Diagnostic assessment: an initial complete blood count revealed leukocytosis with neutrophilia. Arterial blood gas analysis indicated severe uncompensated metabolic acidosis. Elevated C-reactive protein levels were observed. Chest X-ray displayed bilateral consolidation, as illustrated in (Figure 1). Notably, HIV serology, gene expert testing for tuberculosis, and COVID-19 serology all returned negative results. Liver and renal profiles were within normal ranges. The first blood culture yielded the growth of Escherichia coli, leading to the initiation of a multifaceted antibiotic regimen. Subsequent blood culture, conducted a month later, detected Staphylococcus aureus growth. Unfortunately, the patient's condition worsened despite these antimicrobial regimens (Table 1).

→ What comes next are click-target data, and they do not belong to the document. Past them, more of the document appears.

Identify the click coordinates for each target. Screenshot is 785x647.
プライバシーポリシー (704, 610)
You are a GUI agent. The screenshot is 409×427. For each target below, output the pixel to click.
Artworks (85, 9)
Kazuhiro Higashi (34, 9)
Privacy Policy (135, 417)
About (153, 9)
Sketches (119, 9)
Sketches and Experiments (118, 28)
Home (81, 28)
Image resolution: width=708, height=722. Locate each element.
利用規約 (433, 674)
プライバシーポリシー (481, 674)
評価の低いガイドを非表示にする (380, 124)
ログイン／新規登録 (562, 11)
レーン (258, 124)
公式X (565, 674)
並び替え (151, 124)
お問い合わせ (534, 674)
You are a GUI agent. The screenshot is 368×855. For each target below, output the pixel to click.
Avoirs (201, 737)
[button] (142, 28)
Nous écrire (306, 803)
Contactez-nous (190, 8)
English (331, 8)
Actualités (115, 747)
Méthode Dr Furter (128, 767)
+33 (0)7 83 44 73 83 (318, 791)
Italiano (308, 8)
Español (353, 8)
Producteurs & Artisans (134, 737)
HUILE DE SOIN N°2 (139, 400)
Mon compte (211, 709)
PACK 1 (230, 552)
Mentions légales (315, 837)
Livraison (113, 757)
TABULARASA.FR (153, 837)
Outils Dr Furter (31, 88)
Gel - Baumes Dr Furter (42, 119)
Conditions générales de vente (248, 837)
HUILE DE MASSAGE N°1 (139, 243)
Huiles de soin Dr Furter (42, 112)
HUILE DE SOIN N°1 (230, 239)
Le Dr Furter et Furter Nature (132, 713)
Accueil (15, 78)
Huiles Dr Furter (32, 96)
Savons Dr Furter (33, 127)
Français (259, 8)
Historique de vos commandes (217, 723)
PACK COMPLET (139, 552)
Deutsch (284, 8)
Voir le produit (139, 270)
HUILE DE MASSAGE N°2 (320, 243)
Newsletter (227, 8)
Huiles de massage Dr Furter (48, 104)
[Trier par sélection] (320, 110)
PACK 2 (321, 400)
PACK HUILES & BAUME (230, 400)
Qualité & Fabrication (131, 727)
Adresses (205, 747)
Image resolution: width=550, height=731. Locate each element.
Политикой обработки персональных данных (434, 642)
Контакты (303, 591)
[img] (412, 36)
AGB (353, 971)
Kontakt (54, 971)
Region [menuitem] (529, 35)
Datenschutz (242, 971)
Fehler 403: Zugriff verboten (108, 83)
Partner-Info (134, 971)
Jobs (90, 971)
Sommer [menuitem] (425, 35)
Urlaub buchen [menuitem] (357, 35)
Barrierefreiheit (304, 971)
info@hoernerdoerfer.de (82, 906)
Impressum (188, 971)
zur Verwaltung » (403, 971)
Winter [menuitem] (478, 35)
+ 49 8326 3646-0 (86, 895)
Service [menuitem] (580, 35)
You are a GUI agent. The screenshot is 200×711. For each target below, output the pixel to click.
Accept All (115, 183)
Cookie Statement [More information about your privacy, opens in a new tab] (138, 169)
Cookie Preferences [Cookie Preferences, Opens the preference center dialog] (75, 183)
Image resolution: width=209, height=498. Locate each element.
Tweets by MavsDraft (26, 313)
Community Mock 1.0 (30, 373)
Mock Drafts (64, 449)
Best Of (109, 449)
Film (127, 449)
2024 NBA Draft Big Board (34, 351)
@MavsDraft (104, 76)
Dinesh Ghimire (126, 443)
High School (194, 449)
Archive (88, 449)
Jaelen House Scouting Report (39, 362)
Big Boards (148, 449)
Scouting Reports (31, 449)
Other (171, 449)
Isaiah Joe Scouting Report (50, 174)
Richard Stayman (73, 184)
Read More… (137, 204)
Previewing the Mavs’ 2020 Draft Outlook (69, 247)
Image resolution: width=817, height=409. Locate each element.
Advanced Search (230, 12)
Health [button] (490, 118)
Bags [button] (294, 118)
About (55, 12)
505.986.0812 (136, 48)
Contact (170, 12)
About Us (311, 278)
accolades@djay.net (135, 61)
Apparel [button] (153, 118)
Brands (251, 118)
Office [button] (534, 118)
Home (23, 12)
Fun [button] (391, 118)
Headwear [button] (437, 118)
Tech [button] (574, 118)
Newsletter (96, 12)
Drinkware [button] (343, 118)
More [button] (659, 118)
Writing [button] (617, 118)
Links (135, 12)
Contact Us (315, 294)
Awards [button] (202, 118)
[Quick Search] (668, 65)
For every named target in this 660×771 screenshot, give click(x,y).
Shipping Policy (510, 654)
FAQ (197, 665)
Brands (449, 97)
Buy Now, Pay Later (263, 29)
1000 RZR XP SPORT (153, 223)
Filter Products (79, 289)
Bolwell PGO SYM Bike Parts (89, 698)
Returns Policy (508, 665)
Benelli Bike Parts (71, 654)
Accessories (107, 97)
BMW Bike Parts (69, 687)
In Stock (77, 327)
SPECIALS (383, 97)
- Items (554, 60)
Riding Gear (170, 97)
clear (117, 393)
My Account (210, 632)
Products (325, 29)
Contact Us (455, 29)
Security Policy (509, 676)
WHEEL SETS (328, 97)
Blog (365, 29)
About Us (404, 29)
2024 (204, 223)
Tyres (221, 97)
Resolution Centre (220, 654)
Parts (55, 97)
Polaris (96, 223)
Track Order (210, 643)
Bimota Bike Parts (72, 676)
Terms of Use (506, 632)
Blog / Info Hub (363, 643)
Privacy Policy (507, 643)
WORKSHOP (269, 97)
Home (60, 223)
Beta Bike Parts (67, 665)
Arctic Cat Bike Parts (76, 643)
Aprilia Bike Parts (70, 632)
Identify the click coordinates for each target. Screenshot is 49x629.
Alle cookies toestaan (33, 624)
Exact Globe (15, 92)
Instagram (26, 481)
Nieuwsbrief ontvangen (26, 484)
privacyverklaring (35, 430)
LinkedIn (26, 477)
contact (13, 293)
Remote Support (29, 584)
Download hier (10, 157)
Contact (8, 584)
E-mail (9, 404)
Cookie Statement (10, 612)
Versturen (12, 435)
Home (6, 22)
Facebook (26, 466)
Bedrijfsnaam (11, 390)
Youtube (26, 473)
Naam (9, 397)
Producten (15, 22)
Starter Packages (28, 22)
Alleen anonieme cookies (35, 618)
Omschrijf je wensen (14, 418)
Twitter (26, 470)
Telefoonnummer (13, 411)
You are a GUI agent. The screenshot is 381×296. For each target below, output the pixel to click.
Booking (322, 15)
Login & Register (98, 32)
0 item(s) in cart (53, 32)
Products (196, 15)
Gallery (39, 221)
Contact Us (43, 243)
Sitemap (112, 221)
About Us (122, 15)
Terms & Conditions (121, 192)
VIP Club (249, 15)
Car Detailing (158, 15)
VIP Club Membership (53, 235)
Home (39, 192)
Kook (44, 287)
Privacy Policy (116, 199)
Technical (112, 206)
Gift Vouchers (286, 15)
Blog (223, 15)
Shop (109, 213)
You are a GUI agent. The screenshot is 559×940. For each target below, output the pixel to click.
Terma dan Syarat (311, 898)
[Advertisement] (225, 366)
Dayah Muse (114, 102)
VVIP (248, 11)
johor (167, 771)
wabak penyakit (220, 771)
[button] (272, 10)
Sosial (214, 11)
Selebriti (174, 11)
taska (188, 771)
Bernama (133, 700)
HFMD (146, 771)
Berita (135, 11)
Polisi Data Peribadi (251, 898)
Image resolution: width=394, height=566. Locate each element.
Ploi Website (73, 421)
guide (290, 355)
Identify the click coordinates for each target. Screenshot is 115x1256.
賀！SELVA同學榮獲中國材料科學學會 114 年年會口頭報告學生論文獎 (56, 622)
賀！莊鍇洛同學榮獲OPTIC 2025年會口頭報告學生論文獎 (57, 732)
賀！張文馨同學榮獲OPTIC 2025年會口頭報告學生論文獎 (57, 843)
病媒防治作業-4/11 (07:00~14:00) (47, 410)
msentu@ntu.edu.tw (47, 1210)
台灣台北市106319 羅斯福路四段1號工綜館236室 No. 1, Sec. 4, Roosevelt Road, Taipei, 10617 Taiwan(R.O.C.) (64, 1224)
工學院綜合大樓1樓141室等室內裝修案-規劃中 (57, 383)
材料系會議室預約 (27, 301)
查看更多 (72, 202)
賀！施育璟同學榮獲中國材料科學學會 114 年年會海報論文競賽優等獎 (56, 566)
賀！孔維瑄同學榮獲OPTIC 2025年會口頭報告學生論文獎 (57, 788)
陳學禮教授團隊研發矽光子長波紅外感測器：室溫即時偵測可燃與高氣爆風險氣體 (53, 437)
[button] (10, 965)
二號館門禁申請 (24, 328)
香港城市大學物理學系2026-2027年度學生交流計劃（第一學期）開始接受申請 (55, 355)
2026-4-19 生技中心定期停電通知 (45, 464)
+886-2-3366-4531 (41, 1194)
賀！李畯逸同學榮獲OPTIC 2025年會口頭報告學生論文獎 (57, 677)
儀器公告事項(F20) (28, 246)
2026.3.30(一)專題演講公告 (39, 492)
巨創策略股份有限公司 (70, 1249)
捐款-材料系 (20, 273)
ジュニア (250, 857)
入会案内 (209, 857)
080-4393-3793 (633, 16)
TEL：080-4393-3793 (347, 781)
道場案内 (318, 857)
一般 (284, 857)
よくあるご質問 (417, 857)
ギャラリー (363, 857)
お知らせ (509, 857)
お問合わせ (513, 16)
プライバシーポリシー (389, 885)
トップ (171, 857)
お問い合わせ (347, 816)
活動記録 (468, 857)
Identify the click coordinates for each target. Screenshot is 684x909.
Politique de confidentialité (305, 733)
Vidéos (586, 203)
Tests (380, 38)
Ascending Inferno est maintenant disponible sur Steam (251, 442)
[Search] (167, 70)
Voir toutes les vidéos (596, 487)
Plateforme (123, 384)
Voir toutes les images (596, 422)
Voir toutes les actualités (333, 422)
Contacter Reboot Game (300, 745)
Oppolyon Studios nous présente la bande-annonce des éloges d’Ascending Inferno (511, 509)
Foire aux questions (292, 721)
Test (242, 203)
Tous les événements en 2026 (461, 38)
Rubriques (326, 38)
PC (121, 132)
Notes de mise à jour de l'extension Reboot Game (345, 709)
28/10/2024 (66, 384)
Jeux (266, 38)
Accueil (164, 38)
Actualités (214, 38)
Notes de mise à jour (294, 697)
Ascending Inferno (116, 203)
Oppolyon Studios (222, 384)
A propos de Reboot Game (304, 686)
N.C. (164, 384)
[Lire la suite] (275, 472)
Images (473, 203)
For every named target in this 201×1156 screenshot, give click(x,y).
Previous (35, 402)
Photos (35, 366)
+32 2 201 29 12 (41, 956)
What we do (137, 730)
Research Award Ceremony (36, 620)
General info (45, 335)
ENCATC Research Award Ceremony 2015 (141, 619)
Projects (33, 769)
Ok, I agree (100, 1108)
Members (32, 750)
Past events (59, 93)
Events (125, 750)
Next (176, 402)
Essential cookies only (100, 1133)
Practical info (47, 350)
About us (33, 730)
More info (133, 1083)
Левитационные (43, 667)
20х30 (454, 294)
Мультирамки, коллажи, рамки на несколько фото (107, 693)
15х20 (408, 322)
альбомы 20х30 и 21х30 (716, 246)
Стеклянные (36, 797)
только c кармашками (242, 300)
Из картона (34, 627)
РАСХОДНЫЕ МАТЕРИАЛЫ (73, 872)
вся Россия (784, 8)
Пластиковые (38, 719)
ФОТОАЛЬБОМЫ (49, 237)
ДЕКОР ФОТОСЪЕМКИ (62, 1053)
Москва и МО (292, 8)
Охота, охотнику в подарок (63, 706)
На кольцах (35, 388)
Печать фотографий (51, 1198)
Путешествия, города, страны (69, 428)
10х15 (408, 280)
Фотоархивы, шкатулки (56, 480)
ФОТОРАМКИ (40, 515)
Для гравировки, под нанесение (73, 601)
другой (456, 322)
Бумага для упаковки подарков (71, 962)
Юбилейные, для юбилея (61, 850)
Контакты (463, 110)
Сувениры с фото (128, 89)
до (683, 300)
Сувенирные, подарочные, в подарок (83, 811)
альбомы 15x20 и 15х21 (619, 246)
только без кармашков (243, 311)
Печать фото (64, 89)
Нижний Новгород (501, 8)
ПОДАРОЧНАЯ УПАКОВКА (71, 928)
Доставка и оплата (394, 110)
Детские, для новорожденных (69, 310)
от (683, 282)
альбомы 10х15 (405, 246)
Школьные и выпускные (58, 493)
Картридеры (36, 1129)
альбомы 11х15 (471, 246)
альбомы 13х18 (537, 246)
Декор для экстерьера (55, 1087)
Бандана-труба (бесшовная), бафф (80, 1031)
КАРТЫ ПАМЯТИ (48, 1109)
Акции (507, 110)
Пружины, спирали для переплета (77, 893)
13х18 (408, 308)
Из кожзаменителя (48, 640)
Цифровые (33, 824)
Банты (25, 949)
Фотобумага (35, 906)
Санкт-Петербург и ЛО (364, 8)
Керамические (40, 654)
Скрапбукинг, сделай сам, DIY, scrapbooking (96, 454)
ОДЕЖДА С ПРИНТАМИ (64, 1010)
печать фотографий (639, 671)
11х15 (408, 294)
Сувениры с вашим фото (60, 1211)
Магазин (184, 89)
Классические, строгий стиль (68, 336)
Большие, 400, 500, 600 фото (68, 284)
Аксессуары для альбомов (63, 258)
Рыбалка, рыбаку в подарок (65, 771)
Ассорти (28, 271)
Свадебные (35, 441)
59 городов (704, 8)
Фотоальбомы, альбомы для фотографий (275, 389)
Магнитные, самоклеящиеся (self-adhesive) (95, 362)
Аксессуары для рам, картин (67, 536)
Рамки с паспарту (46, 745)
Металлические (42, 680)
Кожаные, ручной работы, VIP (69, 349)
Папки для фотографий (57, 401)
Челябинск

Serial immunoglobulin assessments demonstrated normal serum IgM levels at 0.69 g/L and serum IgG levels, ranging between 3.1 g/L and 3.72 g/L. Serum IgA levels remained constantly low between 0.25 g/L and 0.47 g/L. Considering these findings, genetic studies were pursued, ultimately revealing a mutation in the CD40 ligand gene, specifically NM_000074.2: c.347-1G>A variant. This confirmed the diagnosis of hyper IgM-type 1 (HIGM1) after two and half months of his stay in PICU.
Therapeutic intervention: the patient had been intubated and mechanically ventilated for two months, due to severe acute respiratory distress. He completed a course of IV meropenem due to an initial blood culture which grew E. coli. Throughout his PICU stay, he developed recurrent infections and received multiple subsequent antimicrobial courses (Table 1).
Follow-up and outcome of intervention: he remained in the PICU for a total of three months, following which, he was transitioned to the pediatric ward and remained there for an additional month prior to being discharged home. Following the confirmation of his diagnosis, a regimen of monthly IV immunoglobulins (IVIG) injections was initiated and prescribed a daily dose of cotrimoxazole (240 mg) as prophylactic treatment. Subsequent to the initiation of these interventions, the frequency of recurrent infections has notably decreased. His weight has improved and he has experienced positive developmental growth.
Patient perspective: parents were happy that the child improved; however, they were sad that he will need prolonged and expensive treatment with immunoglobin and antibiotics prophylaxis.
Informed consent: written informed consent to publish this case was obtained from the parents.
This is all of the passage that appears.